When I was growing up, there wasn't nearly the YA market there is now. Or at the least, there wasn't a dedicated section of fiction marketed specifically to kids on the verge of adulthood so I was reading what would now be considered "adult" fiction from a very early age. I'm sure there were books coming out in the 80s that would be designated YA if they were being released today but I'm having trouble thinking of too many of them. Are there really more books being released today that fit this demographic than there used to be? Or does it just seem that way because some marketing genius somewhere decided to segregate the books into these subsets and go directly for their target audience? Are books without teenaged main characters less appealing to these readers?

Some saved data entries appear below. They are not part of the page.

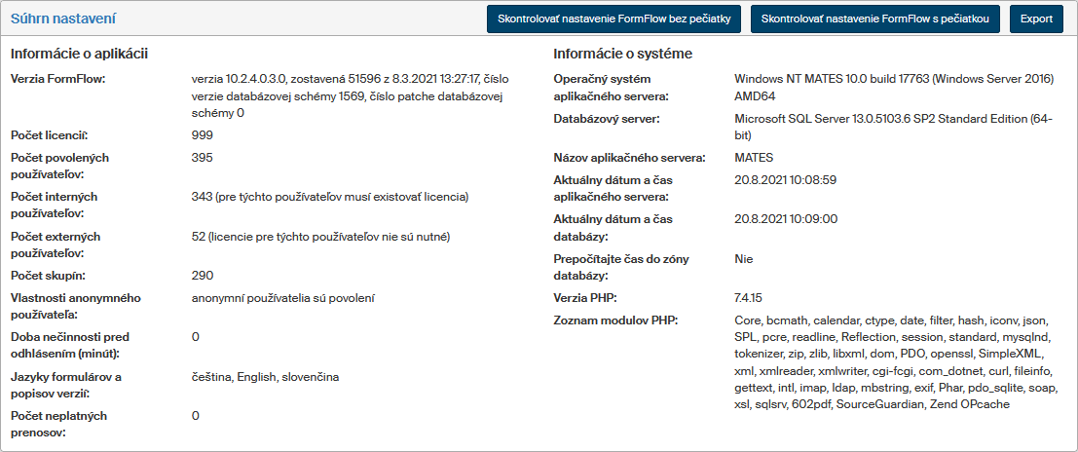Click the internal users value starting with 343

[x=330, y=197]
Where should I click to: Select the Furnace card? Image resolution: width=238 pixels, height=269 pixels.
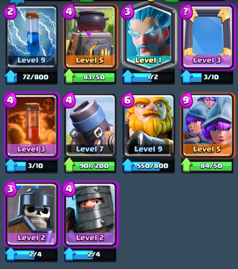(x=90, y=37)
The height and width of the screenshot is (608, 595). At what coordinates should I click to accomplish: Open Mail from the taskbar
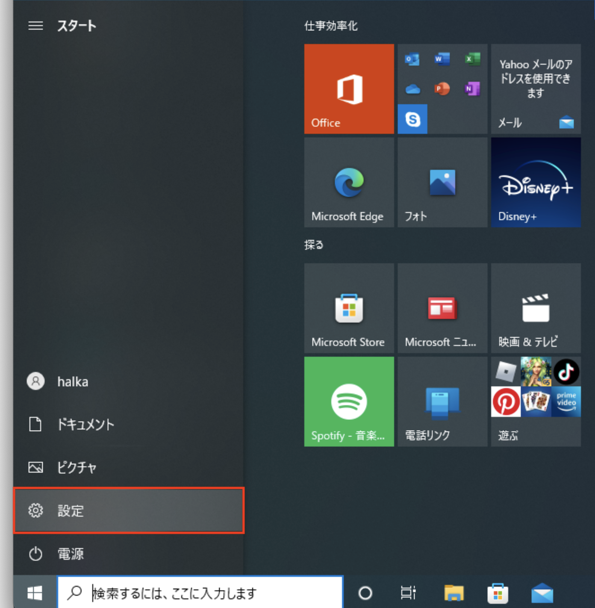pos(543,593)
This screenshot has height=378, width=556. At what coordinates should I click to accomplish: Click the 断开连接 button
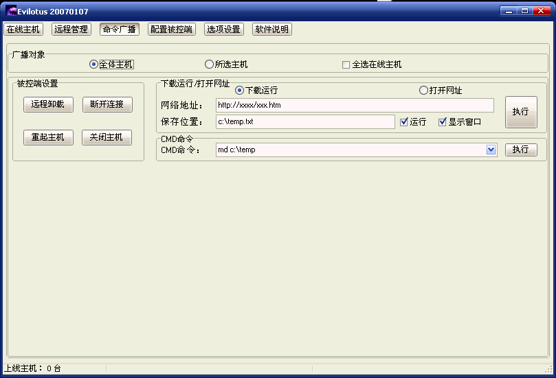tap(107, 104)

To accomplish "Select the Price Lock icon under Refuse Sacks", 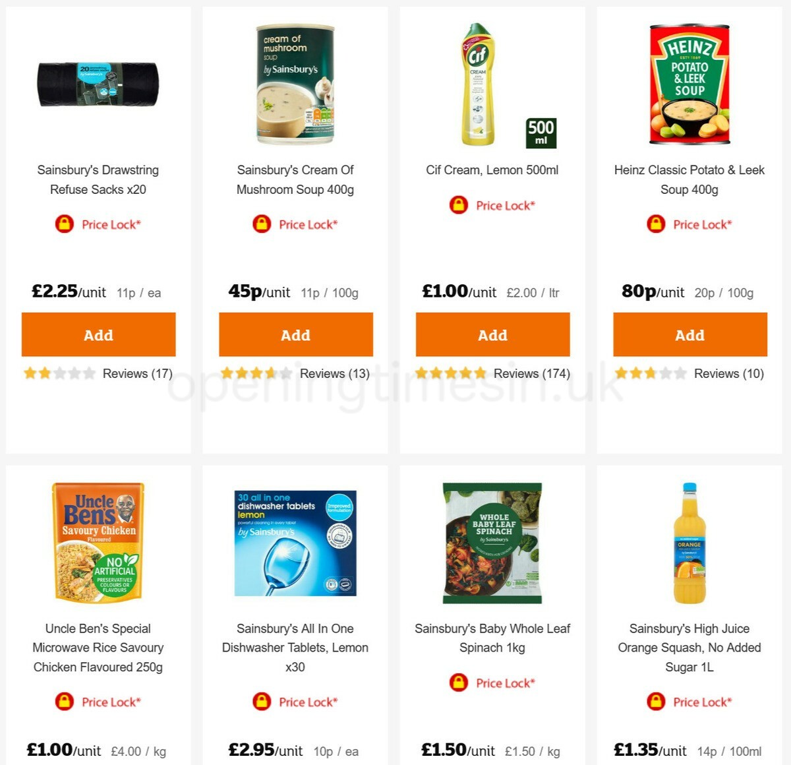I will point(63,224).
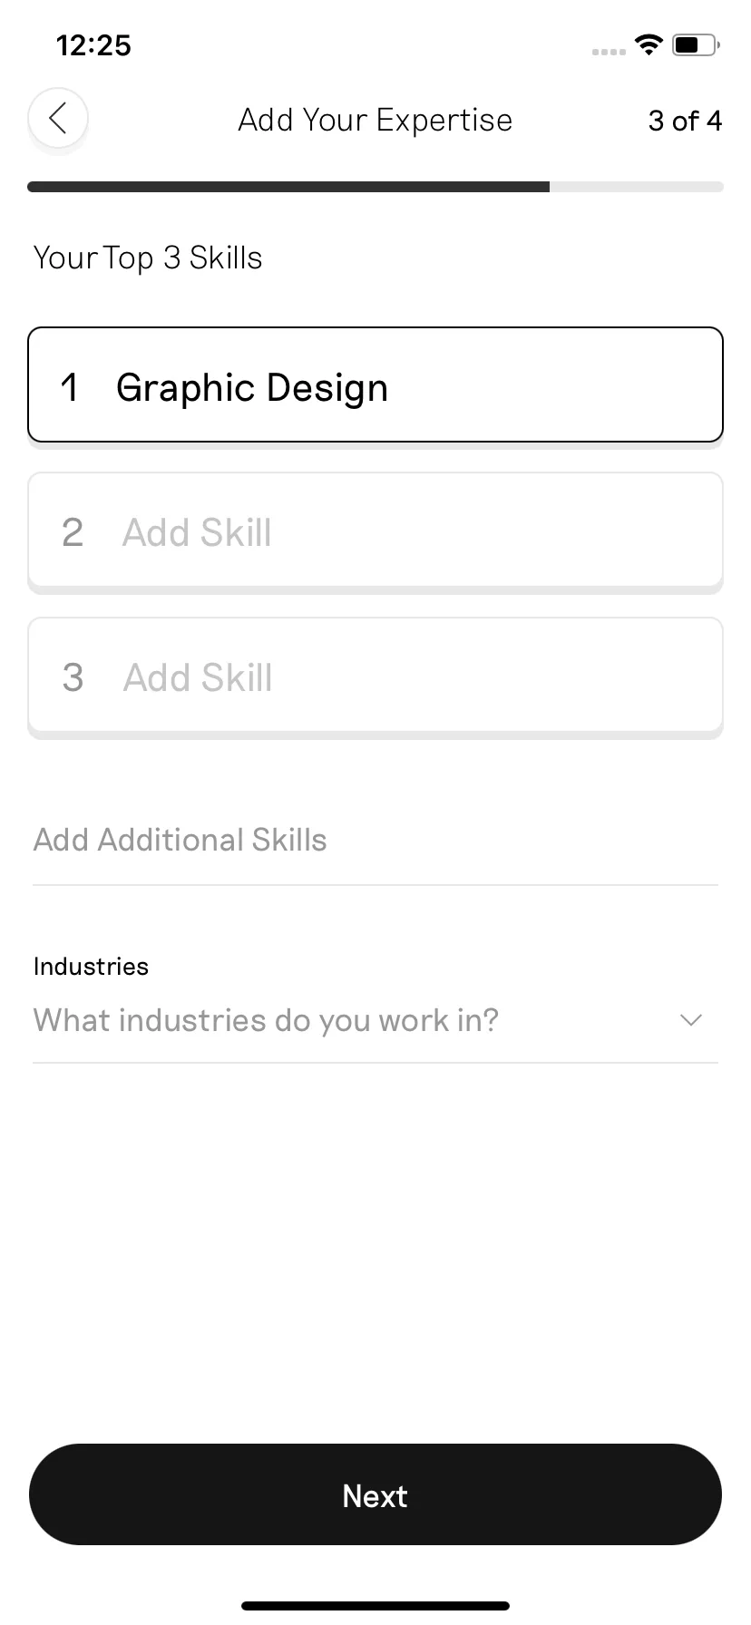The width and height of the screenshot is (751, 1625).
Task: Focus the Add Additional Skills input
Action: (x=376, y=841)
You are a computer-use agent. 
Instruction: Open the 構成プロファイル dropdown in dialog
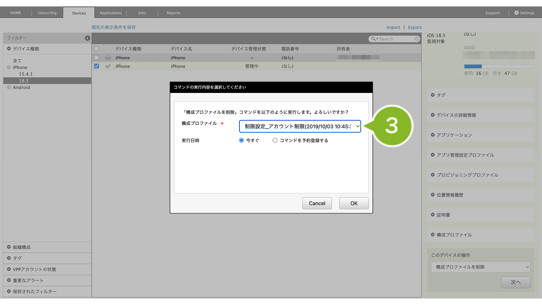pos(300,126)
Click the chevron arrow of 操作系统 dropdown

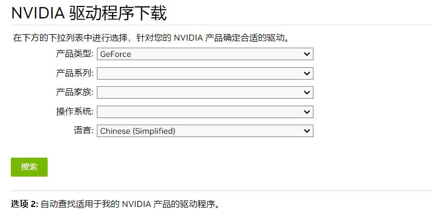coord(306,112)
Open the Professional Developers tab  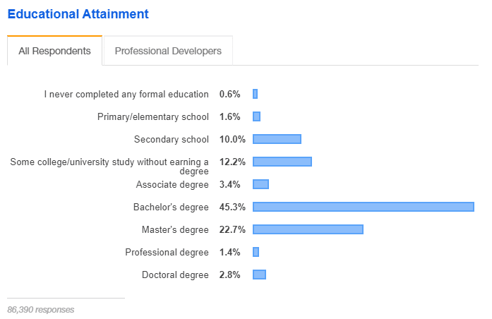click(168, 51)
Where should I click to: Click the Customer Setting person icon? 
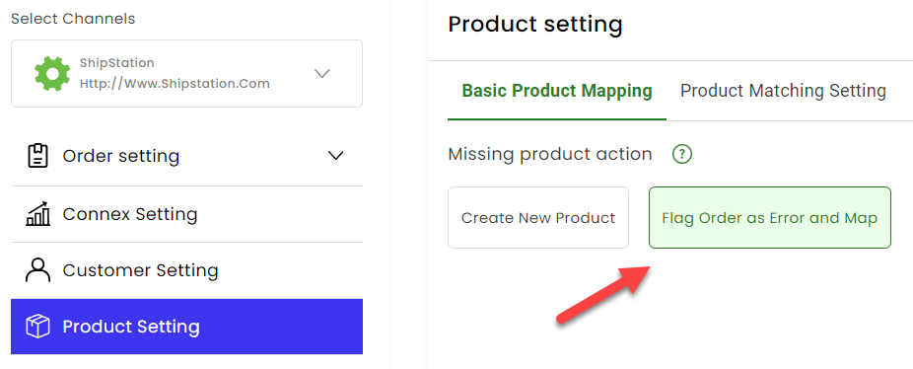coord(38,270)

If yes, is that because they have so many choices, conveniently shelved together for ease of discovery, that offer main characters of an age with them or is it something else entirely? I don't really have any answers and I'm not suggesting that my daughter needs to or should "age out" of the YA books but I have to admit that it made me sad that she didn't even want to consider looking in the general fiction shelves when she didn't find anything in the YA section. After all, I occasionally browse through the YA myself to see if there's anything of interest (for me as well as for her). I guess I want her (and her brothers) to be omnivorous readers, not restricting themselves to one area just because it is marketed to them. After all, there are joys to be found in every section of a bookstore, although to be honest, I've not yet found any for myself in the business section. ;-)  Do you browse in many sections of the bookstore or do you restrict yourself to one tried and true spot?

This week's reading adventures were not many, it being spring break and all. The weather has been beautiful and has drawn me outside to work on my flower beds (I'm not a very green thumb though) and play some tennis among other things but I did still get in a little reading. First, I spent the better part of the week in the back country of eighteenth century North Carolina with a Highland Scot and his time travelling wife. Then I jumped into the very end of the Regency period in Britain with a married couple getting to know one another after a two year period apart in which they both changed into different, much more confident people. And now I am in Seattle with a crew of freshman rowers as they come together on their road to the 1936 Olympics. Where have your reading travels taken you this past week?

5 comments:

  1. I'm not terribly sure what YA means. I don't remember reading anything I'd call YA as a teen. I do remember when my mom brought home Gone With the Wind for me. I never looked back.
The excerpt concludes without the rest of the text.